### WHAT YOU WILL DO:
Go to the line containing "At what coordinates should I click to accomplish: Click the Log" in the records below and print it and every following line exactly, on through the line containing "This screenshot has width=1567, height=784.", then stop.

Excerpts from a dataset
==================================================

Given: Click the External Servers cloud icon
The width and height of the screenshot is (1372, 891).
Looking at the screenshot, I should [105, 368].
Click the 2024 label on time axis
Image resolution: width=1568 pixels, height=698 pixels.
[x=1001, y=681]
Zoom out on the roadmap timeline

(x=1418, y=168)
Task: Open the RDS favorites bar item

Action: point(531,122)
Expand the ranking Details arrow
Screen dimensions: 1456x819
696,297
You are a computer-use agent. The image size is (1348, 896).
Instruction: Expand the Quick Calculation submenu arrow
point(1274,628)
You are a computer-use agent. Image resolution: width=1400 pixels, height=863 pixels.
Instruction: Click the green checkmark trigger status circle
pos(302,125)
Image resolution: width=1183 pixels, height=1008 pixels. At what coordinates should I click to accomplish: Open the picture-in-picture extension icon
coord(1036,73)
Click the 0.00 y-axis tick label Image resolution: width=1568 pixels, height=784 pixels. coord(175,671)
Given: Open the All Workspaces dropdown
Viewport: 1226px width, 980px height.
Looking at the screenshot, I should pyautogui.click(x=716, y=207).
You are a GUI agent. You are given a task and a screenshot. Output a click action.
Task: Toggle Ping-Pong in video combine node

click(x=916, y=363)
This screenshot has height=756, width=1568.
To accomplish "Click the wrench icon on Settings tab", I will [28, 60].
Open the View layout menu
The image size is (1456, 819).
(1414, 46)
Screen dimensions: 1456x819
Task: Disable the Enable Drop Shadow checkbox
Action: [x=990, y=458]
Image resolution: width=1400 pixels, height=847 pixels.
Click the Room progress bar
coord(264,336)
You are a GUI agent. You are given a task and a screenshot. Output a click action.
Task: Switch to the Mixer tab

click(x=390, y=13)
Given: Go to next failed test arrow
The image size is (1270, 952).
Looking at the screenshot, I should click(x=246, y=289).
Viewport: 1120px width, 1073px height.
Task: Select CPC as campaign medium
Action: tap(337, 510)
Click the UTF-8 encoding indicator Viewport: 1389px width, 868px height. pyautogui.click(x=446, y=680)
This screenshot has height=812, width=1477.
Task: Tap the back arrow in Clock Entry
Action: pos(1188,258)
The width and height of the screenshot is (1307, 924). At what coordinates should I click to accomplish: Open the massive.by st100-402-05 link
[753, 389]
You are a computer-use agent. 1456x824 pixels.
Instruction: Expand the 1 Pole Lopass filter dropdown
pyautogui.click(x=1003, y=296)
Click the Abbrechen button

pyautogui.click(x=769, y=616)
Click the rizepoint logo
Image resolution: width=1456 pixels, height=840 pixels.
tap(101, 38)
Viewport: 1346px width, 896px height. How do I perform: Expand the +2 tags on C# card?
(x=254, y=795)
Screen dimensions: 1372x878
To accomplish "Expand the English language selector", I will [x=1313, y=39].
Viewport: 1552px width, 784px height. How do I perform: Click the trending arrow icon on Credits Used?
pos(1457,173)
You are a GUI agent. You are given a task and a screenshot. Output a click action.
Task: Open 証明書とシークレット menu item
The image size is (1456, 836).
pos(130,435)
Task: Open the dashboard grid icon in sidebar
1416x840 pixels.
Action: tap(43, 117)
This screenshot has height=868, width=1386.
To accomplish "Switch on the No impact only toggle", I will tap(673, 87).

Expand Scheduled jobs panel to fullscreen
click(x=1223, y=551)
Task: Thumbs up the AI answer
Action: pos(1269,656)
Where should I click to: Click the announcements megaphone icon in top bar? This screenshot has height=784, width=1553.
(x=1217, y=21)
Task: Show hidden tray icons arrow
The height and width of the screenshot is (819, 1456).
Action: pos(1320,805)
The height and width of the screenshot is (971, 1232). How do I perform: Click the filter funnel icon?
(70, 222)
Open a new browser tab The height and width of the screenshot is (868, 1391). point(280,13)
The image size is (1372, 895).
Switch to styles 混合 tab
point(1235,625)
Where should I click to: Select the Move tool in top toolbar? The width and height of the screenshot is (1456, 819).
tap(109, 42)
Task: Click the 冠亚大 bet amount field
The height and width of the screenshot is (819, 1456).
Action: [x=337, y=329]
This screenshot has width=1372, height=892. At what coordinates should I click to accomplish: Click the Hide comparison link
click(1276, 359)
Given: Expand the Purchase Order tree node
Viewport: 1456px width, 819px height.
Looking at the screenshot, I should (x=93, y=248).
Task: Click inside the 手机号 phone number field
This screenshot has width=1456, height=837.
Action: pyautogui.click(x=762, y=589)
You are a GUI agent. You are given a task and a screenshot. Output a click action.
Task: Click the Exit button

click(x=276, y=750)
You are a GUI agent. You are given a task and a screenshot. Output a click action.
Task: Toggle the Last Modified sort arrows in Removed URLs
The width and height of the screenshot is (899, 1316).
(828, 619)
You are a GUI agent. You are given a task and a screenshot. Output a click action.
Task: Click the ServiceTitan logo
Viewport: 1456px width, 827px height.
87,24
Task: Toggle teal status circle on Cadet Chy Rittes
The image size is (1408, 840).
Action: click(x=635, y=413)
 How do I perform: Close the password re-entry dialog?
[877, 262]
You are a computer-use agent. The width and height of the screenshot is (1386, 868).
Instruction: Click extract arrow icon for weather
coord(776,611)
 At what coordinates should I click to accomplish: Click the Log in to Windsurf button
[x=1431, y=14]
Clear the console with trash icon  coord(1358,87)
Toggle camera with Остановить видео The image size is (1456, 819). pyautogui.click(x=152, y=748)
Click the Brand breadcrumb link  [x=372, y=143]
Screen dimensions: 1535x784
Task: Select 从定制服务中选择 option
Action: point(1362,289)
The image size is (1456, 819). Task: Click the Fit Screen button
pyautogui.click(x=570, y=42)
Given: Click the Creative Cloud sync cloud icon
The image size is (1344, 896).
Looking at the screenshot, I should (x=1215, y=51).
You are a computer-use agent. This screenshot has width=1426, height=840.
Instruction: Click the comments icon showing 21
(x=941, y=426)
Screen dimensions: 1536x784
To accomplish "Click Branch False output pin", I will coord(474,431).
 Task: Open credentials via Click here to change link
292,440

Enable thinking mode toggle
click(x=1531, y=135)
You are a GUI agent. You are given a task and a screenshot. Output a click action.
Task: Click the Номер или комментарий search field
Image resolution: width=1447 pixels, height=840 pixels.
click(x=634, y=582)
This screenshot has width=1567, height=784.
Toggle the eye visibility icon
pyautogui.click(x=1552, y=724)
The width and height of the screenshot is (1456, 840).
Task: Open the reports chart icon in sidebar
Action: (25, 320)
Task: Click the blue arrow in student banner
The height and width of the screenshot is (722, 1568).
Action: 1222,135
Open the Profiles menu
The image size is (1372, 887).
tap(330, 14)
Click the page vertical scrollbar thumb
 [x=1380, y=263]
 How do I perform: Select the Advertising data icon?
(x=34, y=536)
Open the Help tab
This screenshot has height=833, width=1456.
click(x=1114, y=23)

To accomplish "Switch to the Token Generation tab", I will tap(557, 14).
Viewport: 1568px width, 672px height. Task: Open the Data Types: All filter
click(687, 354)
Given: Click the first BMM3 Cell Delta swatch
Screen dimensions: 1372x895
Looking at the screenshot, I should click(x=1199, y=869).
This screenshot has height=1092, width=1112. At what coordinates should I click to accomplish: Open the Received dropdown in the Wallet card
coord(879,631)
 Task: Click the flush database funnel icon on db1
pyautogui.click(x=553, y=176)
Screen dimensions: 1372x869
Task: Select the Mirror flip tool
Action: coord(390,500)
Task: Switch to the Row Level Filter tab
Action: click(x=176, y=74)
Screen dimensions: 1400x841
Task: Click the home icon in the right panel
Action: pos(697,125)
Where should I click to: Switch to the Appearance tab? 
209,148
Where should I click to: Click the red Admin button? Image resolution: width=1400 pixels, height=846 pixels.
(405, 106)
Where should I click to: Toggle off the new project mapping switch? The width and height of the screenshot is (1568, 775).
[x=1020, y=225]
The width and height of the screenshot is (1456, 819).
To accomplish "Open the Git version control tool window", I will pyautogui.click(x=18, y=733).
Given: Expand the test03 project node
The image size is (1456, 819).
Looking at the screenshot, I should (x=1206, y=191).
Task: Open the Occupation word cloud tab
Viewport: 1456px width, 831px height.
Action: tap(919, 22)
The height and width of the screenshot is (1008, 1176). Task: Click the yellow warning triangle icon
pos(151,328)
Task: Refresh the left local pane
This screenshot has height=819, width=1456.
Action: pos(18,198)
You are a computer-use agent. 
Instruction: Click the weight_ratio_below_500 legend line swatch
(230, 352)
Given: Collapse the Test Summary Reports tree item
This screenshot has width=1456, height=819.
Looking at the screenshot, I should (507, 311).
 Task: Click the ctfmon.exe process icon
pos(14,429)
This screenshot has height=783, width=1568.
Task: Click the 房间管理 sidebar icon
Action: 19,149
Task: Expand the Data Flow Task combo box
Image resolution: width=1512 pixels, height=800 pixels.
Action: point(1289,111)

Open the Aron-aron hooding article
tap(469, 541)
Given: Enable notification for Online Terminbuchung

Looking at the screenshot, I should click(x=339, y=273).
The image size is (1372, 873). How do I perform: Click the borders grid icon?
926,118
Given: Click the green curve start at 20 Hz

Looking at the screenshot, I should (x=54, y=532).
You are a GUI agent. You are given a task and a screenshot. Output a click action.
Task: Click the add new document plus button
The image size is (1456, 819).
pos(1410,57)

==================================================

### YOUR SOLUTION:
 At what coordinates should I click to accomplish: Click the Log in to Windsurf button
[x=1431, y=14]
Clear the console with trash icon  coord(1358,87)
Toggle camera with Остановить видео The image size is (1456, 819). pyautogui.click(x=152, y=748)
Click the Brand breadcrumb link  [x=372, y=143]
Screen dimensions: 1535x784
Task: Select 从定制服务中选择 option
Action: point(1362,289)
The image size is (1456, 819). Task: Click the Fit Screen button
pyautogui.click(x=570, y=42)
Given: Click the Creative Cloud sync cloud icon
The image size is (1344, 896).
Looking at the screenshot, I should (x=1215, y=51).
You are a computer-use agent. This screenshot has width=1426, height=840.
Instruction: Click the comments icon showing 21
(x=941, y=426)
Screen dimensions: 1536x784
To accomplish "Click Branch False output pin", I will coord(474,431).
 Task: Open credentials via Click here to change link
292,440

Enable thinking mode toggle
click(x=1531, y=135)
You are a GUI agent. You are given a task and a screenshot. Output a click action.
Task: Click the Номер или комментарий search field
Image resolution: width=1447 pixels, height=840 pixels.
click(x=634, y=582)
This screenshot has width=1567, height=784.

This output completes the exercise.